Systems-Based Health Care in the United States and Abroad
When coordinated systems-based care does not exist, varied and dispirit health care is delivered. Most of the guiding principles are based on the foundations of health rather than disease, which include the determinants of health. By not addressing the determinants of health, health care professionals expose patients to the development of disease. With approximately 174 schools or programs of public health,18 the United States arguably has the greatest opportunity to create a systems-based health care model that focuses on patient safety, quality health outcomes, and population health. 
The United States’ public health systems provide the tools and expertise that are geared to offer guidance on the delivery of health care to communities and populations. Medical schools, medical practices, and public health resources can partner together and organize around the systems-based health care principles that are most likely to improve community- and population-specific health care outcomes. Examples include a greater appreciation of the core elements comprising the determinants of health, reduction of the burden of chronic diseases and conditions, greater attention to emotional and mental disorders, the impact of socioeconomic and environmental factors on health, the role of genetic predispositions in disease and health, and aberrant health behaviors. 
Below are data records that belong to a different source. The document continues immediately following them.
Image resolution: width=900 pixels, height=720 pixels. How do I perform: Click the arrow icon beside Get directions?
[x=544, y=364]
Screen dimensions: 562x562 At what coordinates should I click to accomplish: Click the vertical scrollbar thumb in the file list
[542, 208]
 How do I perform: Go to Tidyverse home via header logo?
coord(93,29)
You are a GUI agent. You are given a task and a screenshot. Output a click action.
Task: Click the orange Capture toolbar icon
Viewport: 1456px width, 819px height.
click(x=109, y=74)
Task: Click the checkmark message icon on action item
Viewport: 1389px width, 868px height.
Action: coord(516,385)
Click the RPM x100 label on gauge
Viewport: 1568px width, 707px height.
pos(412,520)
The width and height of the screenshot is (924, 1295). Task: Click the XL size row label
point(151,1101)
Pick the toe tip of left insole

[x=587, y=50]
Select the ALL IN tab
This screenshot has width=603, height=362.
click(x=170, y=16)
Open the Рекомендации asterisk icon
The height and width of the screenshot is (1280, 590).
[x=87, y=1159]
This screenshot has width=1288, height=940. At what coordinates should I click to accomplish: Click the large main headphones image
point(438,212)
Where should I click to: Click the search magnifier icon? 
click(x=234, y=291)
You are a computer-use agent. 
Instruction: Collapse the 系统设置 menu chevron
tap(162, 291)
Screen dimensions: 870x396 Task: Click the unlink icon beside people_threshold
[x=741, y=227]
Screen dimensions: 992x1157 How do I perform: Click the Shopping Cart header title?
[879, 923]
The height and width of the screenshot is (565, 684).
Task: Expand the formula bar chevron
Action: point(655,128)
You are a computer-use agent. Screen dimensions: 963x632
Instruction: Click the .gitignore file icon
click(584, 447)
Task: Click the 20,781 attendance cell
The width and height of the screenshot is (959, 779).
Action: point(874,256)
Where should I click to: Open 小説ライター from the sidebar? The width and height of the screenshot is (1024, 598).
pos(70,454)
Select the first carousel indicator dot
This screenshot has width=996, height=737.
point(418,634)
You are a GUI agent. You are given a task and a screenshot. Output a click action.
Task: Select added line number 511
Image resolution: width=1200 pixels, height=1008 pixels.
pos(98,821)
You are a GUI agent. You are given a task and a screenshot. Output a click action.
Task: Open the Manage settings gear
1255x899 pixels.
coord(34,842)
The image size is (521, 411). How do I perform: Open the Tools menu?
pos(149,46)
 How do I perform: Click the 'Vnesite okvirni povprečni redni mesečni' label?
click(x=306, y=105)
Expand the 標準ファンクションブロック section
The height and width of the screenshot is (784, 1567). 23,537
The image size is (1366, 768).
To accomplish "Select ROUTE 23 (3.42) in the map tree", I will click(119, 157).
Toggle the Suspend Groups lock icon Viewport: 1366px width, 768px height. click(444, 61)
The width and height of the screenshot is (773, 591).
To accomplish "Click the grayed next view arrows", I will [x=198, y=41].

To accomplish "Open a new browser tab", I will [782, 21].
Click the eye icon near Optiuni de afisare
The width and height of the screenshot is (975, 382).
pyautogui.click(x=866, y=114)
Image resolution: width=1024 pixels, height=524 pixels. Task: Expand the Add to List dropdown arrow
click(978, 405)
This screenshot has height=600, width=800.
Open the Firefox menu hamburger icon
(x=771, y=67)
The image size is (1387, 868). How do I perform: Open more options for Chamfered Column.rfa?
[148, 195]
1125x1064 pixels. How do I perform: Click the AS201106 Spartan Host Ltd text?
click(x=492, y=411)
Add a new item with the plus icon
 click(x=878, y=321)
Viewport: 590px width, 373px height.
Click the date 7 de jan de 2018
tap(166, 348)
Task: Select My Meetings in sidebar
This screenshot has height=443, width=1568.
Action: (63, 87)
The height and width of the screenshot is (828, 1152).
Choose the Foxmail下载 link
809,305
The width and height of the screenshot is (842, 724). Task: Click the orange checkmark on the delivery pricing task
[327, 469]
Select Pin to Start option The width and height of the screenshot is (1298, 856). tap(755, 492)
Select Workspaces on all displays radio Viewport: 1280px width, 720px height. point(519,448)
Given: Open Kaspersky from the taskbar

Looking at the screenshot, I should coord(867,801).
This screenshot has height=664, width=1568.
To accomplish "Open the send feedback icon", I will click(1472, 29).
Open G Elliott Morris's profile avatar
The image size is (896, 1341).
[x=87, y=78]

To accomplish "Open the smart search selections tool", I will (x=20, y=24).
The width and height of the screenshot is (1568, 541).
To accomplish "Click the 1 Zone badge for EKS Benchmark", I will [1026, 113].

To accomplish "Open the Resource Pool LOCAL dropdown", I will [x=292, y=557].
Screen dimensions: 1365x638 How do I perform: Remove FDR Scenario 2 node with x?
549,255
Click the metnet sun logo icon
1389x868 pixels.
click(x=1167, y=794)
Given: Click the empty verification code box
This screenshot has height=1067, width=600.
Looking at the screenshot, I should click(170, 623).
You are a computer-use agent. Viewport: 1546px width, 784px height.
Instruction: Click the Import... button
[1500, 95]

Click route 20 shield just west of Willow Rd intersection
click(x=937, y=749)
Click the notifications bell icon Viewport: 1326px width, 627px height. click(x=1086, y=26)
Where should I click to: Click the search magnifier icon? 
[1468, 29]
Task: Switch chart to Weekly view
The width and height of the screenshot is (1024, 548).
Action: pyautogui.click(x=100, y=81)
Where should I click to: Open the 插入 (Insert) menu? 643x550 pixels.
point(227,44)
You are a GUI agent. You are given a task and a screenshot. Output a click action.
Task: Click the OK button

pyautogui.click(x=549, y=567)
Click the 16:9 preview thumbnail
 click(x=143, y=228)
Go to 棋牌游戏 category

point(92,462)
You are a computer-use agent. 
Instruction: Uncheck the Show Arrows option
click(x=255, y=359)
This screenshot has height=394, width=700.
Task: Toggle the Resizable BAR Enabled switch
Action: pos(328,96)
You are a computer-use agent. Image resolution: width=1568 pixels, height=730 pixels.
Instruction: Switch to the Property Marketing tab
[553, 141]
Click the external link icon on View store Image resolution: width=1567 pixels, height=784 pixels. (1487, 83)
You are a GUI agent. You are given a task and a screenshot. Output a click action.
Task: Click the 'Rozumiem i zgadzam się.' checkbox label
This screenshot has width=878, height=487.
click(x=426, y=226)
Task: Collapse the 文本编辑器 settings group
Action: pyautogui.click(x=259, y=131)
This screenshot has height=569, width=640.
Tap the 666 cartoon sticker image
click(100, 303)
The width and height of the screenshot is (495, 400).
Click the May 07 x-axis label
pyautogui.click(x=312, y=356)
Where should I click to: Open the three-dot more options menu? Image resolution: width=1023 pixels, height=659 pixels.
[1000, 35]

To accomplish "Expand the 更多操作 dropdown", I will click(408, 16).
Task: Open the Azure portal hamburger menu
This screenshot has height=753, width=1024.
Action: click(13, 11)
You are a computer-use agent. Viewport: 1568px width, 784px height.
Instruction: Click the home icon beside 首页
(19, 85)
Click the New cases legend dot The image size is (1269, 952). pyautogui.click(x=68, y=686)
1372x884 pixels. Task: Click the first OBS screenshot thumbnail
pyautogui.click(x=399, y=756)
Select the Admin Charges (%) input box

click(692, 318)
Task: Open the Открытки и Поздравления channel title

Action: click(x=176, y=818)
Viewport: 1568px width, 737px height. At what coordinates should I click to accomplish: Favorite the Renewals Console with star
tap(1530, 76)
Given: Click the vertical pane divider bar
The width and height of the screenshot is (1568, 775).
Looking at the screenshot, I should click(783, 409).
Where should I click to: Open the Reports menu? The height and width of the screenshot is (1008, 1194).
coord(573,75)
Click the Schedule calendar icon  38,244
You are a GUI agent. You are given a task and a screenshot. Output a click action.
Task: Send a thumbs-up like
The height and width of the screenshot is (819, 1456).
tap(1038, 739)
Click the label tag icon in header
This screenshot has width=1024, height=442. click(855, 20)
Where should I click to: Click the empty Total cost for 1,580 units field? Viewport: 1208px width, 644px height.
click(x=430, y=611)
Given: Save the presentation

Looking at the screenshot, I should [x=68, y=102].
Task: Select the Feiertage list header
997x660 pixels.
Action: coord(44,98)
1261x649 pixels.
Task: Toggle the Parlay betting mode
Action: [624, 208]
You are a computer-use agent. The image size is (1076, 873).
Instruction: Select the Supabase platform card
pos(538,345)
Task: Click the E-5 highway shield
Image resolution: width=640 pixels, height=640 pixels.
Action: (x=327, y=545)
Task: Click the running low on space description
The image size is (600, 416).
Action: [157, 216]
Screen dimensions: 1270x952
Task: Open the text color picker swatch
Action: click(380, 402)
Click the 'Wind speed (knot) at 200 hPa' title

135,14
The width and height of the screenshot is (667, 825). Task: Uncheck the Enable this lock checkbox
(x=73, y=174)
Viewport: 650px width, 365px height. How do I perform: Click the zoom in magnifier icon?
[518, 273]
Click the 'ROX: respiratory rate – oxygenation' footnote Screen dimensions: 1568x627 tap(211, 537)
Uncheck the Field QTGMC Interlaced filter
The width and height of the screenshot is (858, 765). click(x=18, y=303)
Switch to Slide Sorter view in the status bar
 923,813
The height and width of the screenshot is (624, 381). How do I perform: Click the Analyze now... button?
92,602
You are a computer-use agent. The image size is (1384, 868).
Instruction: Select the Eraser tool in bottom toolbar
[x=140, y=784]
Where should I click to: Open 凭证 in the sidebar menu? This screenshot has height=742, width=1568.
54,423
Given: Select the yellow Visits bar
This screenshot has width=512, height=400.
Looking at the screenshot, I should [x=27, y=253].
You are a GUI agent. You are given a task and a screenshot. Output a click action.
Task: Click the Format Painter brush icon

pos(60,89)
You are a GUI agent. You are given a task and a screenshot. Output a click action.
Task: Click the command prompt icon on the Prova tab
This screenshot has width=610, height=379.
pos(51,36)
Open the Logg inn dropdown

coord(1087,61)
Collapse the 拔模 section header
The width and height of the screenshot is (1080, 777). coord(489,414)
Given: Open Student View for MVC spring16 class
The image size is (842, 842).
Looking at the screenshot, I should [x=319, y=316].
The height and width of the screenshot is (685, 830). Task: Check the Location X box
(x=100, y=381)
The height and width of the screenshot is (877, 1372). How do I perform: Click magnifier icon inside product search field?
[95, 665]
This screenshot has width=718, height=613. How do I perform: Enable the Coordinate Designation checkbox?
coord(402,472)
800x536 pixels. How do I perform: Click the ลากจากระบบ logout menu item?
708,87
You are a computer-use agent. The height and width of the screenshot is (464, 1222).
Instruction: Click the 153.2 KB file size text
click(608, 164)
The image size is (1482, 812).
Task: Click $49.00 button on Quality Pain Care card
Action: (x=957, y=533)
Although systems-based, outcomes-oriented health care interventions are still in the formative stage in the United States, they have been successfully launched in many other countries. Japan, Switzerland, and Italy have been rated as the top 3 countries, with 11 high-impact outcomes categories (eg, infant mortality, disease-specific mortality, mental health).19 Systems-based metrics go beyond focusing on individuals and are rather used to demonstrate improved health, decreased mortality, improved quality of life, decreased adverse events, and decreased costs of care across a community, specific patient populations, and, subsequently, an entire society. 
Current and future generations of medical educators must be trained in both EBP and evidence-based medical education. Such training will enable future physicians to develop skills in EBP and the enduring changes in behaviors that lead to improved patient care outcomes. Through a 3-phase model, UNTHSC/TCOM has introduced its faculty to systems-based health care concepts and has engaged in efforts to introduce systems-based health care concepts in the undergraduate medical curriculum. The institution recognizes the need for coordination across various professional schools and interprofessional training programs and provides an institutional commitment to the creation of clinics serving as a learning environment wherein faculty model systems-based health care and nurture students in this core competency.